-- Supplied passage --
━━━━━━━━━━

Taken together, evidence during the Omicron period suggests that although both previous infection and vaccination may provide reduced protection compared to the pre-Omicron era, there still may be an additive effect of prior infection and vaccination against Omicron infection. The strongest evidence is for severe Omicron infection (requiring hospitalization) and for mortality outcomes.

Hybrid immunity pre-Omicron

Studies in Israel (Gazit, February 2022; Gazit, August 2021 – preprint, not peer-reviewed; Hammerman, February 2022), the U.K. (Hall, December 2021), India (Murugesan, August 2021) and the U.S. (Cavanaugh, August 2021; León, January 2022), all conducted during the pre-Omicron period, noted higher protection for those with previous infection and vaccination, compared to individuals previously infected but not vaccinated. large-scale observational study in the U.S. of adults with previous SARS-CoV-2 infection conservatively estimated vaccine effectiveness at 57.8% (after two primary doses and a booster dose; 95% CI: 32.1%-73.8%) against subsequent hospitalization for COVID-19 during a period of Delta circulation (Plumb, April 2022). An additional observational study in U.S. health care workers noted that among previously infected individuals, the cumulative incidence of subsequent infection in the pre-Omicron period did not differ statistically significantly by vaccination status (Shrestha, January 2022). However, in the same study, vaccination reduced the risk of symptomatic COVID-19 among individuals with previous infection (HR: 0.60; 95% CI: 0.40-0.90). Taken together, evidence from the pre-Omicron period suggests that there is an additional protective benefit of vaccination for individuals with a prior COVID-19 infection.

━━━━━━━━━━

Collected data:

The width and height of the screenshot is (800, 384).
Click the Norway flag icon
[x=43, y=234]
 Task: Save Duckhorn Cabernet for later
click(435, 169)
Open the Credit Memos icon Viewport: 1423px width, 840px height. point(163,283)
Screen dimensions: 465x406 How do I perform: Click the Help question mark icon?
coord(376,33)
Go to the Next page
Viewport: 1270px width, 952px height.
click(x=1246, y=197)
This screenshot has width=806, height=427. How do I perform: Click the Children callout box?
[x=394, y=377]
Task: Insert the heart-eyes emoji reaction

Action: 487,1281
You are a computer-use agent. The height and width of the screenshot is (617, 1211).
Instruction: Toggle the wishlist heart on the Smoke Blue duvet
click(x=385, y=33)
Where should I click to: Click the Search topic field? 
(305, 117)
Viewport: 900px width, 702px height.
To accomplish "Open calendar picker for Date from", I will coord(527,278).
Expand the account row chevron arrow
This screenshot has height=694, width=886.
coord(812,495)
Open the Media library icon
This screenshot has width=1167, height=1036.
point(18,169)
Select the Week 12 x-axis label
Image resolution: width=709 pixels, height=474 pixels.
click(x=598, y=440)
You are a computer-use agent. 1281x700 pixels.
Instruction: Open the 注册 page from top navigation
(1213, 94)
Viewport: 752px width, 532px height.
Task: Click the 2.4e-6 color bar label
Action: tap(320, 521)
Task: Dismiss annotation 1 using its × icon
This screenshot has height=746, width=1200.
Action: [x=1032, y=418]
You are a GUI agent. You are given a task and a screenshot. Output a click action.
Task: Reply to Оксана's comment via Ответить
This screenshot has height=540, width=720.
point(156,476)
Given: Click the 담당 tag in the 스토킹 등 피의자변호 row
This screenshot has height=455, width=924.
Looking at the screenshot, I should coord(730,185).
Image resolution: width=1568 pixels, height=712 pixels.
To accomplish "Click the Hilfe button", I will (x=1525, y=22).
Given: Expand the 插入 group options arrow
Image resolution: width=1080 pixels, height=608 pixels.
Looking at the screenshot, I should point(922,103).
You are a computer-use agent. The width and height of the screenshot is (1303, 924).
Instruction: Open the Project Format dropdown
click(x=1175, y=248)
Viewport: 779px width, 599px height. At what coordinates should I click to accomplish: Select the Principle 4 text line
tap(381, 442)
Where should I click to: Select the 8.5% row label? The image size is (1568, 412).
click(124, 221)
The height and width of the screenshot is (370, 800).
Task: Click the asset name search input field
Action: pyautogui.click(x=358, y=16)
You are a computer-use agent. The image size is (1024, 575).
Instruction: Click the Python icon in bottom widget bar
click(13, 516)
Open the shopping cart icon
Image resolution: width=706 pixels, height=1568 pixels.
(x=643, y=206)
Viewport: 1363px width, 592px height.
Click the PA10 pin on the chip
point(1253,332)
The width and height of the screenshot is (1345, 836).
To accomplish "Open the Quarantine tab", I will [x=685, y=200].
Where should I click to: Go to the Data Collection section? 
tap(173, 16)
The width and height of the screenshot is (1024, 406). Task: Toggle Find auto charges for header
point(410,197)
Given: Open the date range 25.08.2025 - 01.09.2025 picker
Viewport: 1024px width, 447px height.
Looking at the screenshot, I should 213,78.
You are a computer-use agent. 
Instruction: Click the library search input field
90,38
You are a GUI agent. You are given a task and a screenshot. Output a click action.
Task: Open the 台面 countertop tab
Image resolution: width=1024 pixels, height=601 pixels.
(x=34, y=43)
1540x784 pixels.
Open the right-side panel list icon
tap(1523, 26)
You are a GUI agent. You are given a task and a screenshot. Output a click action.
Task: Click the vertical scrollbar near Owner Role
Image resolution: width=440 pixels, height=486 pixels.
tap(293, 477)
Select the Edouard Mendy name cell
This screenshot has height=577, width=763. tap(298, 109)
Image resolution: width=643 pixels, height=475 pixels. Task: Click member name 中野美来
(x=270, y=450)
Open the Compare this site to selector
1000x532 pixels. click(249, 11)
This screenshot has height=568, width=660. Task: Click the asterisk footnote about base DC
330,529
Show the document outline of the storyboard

━━━━━━━━━━

-- Check your understanding --
- a) In the passage on hybrid immunity, what vaccine effectiveness against subsequent COVID-19 hospitalization during Delta circulation did the large-scale U.S. study of previously infected adults estimate?
- b) From the passage on hybrid immunity, print the text between "Taken together, evidence during" and "for mortality outcomes.", inclusive.

-- Task solutions --
- a) 57.8% (95% CI: 32.1%-73.8%), after two primary doses and a booster dose.

- b)
Taken together, evidence during the Omicron period suggests that although both previous infection and vaccination may provide reduced protection compared to the pre-Omicron era, there still may be an additive effect of prior infection and vaccination against Omicron infection. The strongest evidence is for severe Omicron infection (requiring hospitalization) and for mortality outcomes.